▶ _EXERCISE REQUIREMENTS_
Each line below containing the word "page" needs to be shown.

==================================================

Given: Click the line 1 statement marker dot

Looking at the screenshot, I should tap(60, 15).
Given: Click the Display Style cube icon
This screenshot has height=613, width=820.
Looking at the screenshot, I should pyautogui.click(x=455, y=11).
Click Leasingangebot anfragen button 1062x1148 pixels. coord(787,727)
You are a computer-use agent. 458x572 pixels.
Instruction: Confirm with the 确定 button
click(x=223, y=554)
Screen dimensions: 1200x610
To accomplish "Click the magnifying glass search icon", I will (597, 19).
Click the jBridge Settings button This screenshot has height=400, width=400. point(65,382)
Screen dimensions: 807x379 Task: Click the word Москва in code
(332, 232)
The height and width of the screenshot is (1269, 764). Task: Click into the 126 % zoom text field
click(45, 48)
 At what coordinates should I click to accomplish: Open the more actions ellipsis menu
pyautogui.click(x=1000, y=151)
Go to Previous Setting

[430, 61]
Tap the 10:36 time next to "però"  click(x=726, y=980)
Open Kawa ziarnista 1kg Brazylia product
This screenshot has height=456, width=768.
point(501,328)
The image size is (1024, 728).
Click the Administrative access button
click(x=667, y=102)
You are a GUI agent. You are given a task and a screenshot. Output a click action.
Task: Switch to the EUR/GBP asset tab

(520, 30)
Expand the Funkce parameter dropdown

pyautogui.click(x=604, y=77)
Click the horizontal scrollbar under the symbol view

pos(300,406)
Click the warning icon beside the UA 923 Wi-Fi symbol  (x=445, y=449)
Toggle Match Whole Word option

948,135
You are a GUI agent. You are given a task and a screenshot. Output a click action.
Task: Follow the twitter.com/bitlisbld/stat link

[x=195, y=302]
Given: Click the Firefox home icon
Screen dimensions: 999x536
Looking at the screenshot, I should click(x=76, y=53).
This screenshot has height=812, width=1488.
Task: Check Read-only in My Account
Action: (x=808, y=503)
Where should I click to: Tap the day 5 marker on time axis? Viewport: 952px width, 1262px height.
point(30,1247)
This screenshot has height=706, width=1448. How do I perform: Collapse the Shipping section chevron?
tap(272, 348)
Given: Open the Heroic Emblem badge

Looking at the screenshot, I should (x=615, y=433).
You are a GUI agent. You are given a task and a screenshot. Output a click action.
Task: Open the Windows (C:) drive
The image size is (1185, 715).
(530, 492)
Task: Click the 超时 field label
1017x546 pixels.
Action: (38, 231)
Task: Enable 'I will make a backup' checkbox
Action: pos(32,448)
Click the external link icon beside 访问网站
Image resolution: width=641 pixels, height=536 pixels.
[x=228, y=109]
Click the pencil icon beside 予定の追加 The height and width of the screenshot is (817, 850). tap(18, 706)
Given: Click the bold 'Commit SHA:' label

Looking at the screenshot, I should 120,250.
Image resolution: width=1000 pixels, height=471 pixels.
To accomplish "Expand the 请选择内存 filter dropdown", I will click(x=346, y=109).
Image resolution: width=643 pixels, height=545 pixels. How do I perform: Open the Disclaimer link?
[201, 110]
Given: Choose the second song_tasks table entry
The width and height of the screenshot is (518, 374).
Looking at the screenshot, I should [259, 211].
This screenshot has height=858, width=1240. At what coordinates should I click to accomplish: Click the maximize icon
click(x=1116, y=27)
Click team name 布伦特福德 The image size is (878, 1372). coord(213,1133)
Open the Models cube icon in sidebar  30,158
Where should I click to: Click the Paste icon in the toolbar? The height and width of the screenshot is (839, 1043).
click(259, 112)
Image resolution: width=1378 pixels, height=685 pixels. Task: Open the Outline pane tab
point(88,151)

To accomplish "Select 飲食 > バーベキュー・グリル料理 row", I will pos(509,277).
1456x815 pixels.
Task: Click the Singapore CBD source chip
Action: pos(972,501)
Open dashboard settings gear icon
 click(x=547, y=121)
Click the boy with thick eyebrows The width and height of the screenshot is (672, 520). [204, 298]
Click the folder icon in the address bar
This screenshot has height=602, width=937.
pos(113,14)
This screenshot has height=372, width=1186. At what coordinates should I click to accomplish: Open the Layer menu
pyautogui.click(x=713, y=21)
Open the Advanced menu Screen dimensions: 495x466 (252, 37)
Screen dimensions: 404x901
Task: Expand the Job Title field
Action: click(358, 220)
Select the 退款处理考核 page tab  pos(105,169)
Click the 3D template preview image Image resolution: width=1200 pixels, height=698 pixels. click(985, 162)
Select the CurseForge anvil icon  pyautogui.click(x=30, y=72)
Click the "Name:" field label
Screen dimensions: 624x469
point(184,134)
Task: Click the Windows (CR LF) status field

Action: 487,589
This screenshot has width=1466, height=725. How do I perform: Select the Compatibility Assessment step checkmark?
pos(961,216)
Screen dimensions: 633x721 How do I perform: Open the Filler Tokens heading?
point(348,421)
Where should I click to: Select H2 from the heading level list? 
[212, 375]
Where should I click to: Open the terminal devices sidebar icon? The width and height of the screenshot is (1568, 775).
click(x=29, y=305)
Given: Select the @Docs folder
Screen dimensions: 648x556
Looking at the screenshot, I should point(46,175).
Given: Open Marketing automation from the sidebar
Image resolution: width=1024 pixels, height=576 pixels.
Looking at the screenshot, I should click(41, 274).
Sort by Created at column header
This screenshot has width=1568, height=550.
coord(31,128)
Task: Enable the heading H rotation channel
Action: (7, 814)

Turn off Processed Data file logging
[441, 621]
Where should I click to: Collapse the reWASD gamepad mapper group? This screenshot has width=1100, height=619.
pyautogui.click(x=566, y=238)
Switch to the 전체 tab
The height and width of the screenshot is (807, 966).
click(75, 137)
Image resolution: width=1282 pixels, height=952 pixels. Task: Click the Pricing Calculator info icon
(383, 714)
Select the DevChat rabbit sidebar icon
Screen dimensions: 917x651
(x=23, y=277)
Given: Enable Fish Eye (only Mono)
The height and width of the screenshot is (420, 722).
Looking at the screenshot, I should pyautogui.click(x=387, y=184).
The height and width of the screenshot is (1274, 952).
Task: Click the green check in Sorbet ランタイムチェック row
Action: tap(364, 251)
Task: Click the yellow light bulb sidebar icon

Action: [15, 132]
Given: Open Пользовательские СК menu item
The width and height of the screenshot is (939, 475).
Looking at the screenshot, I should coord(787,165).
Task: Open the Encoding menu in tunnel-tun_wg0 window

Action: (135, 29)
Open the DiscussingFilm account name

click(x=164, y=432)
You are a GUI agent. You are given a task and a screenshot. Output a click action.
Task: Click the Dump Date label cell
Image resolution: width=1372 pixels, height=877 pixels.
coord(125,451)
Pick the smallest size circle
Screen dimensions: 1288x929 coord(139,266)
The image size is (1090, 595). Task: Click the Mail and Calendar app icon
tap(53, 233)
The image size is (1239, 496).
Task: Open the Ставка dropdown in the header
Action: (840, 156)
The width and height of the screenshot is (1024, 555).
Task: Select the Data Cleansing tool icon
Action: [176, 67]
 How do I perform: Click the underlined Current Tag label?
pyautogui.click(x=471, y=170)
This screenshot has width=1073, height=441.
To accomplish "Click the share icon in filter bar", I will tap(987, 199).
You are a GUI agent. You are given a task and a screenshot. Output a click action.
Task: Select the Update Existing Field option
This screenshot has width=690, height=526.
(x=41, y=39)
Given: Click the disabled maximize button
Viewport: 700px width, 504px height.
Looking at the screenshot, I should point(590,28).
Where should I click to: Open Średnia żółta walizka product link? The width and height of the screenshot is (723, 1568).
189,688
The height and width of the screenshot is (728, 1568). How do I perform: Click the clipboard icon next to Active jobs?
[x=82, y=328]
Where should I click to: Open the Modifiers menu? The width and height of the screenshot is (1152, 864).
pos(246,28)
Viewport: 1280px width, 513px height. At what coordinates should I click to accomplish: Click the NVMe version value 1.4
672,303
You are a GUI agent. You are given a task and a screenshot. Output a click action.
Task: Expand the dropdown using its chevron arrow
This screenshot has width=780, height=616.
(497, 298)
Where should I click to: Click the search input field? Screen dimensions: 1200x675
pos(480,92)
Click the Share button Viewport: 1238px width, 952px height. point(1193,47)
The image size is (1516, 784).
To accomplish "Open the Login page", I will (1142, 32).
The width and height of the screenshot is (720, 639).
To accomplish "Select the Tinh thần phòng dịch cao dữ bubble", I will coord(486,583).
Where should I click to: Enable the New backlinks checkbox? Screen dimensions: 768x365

==================================================

▶ _ANSWER FOR THE TASK_
Select the 退款处理考核 page tab  pos(105,169)
To accomplish "Open the Login page", I will (1142, 32).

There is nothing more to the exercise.